The legacy: Shortly before launching this campaign, Calvin Klein himself declared: “Jeans are sex. The tighter they are, the better they sell.” And sell they did. In the space of one year, Calvin Klein sold $70 million worth of jeans.

The company continued to release suggestive adverts starring the teenage Shields throughout the ’80s, with her eventually uttering the infamous line: “Want to know what comes between me and my Calvins? Nothing.” You don’t have to be a fashionista to know that tight jeans have been extremely popular ever since.


Milky Way (1989)

The advert: There have been many legendary races in our time: Usain Bolt vs Tyson Gay, Michael Phelps vs some other swimmer, Hoof Hearted vs Shakalakaboomboom. But none of these races have anything on the eternal struggle between The Red Car and The Blue Car. Beginning in 1989, these anthropomorphic vehicles tore through a cartoon caricature of the American South while a faux-country singer narrated their competition.

Naturally the cars grew hungry during their race, and Red, fool that he was, decided to eat everything in sight. This included ‘prickly trees’ – by all accounts a terrible snack. Blue, on the other hand, snacked purely on Milky Way bars, giving him the ability to fly over a broken bridge.

The legacy: Twenty years later, this advert returned to our screens with nearly no changes at all. And Red, once again, made the stupid decision of choosing trees over Milky Ways. When will he ever learn?

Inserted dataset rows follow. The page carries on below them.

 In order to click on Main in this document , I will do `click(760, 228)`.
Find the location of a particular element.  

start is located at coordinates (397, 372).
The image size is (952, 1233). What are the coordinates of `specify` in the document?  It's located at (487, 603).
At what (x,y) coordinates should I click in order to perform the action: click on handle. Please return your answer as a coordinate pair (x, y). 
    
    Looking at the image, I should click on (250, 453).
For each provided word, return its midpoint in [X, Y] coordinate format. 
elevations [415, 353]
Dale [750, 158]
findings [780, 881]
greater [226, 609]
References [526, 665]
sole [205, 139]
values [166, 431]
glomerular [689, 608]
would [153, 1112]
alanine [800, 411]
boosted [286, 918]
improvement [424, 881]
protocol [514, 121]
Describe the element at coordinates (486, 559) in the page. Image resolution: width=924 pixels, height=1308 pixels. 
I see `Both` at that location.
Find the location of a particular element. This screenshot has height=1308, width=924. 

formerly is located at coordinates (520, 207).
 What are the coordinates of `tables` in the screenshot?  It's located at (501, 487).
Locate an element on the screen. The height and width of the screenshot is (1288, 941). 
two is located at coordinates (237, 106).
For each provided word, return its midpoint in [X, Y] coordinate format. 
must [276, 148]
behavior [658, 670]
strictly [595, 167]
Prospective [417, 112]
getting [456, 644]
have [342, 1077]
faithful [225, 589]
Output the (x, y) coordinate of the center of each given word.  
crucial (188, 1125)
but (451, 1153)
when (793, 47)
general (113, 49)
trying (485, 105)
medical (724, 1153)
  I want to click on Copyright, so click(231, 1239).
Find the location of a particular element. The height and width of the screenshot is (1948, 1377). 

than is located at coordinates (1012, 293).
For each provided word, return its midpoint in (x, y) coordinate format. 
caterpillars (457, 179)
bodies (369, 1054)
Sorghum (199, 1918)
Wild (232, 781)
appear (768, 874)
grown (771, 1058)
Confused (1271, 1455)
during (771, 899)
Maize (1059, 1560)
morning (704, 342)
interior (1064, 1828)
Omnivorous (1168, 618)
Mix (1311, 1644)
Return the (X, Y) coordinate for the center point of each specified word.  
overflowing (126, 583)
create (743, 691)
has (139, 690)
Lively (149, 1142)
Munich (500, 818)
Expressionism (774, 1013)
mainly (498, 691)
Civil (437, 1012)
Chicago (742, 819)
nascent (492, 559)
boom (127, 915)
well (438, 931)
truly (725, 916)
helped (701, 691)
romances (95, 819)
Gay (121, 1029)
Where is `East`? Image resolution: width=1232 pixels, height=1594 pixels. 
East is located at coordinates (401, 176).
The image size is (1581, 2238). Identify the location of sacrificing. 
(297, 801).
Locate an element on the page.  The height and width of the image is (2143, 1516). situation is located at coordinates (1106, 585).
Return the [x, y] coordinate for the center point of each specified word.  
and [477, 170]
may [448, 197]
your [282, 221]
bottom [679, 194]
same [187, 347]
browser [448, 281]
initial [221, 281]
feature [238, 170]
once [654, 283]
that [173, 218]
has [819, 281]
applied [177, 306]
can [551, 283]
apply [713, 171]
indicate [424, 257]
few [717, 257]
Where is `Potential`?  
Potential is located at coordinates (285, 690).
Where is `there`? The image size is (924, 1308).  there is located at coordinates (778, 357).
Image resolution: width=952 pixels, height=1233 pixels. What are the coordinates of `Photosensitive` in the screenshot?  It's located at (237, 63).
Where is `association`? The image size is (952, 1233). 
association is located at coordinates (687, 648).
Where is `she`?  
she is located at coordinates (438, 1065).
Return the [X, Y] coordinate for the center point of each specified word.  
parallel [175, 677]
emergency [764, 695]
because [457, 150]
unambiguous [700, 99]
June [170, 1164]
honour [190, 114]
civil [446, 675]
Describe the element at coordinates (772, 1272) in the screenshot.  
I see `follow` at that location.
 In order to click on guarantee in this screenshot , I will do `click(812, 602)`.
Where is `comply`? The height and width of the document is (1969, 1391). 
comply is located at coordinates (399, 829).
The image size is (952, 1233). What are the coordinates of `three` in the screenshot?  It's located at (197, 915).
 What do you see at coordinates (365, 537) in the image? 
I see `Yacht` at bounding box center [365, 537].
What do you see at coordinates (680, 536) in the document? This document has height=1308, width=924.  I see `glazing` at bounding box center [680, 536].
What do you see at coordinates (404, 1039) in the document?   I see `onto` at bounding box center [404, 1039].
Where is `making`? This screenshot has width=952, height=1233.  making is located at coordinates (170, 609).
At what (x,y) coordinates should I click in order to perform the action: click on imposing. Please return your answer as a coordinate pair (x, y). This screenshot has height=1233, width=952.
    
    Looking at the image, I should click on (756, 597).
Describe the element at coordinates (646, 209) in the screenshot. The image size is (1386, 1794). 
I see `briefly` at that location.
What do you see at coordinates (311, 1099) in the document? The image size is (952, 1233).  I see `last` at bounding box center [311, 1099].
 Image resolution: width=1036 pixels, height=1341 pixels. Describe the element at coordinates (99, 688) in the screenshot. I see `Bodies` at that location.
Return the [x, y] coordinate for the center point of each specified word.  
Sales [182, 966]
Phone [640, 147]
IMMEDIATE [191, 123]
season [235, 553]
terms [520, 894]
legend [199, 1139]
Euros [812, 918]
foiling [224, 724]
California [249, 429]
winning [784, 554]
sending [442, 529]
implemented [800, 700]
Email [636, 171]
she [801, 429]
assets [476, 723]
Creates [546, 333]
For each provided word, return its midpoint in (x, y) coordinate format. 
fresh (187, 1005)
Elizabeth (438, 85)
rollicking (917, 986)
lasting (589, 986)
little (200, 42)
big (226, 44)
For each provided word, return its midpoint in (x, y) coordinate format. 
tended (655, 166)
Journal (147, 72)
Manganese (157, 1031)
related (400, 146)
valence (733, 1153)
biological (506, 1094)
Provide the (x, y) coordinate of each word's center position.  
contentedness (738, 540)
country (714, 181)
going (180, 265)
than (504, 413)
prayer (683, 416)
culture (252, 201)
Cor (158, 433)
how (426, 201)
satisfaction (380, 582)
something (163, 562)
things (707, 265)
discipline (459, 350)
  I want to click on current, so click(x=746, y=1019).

The logic behind bringing this advert back was that it would prove to young chocolate fans that Milky Way was a long-loved, established brand. The logic behind the decision to show Milky Way bars as healthier than trucks and trees remains unknown. The number of forests saved after hungry viewers made the switch from snack trees to Milky Ways is also unknwon.


Levis (1985)

The advert: This is the one you’ve been waiting for. As we know from the mouth of Calvin Klein himself, jeans are sex. But it was still a surprise when Levis advertised their trousers by having model Nick Kamen take his off…

In the ad, Kamen enters a laundrette and fellow patrons can somehow sense something is going to happen. As he stands in front of a washing machine, a mother pulls away her two boys, as if she knows what Kamen is about to do. Maybe he’s a regular there. He fills the machine with stones (to ‘stonewash’ the jeans), then he takes off his shirt and puts it in the machine. Behind him (in perhaps the most ’80s moment of any advertisement) a woman removes the blue and red 3D glasses she was using to read a magazine and ogles Kamen’s loose-fitting white boxers.

The graphic ‘The Original Shrink to Fit Jeans’ comes up at the end. A clear dig at Calvins.

The legacy: The advert commonly reaches the top of the Best Advert of All Time polls. People enjoyed singing ‘I Heard It Through the Grapevine’ every time they took off their jeans for a while. Levis continued to charge a ridiculous amount for their clothing.


1980s ads in a nutshell

As we’ve seen, adverts from the 1980s fall into one of two camps: super-sexualized clips for adults or animated fun for kids. Cartoon or carnal – adverts were eye candy, whether or not they were actually advertising sugary snacks.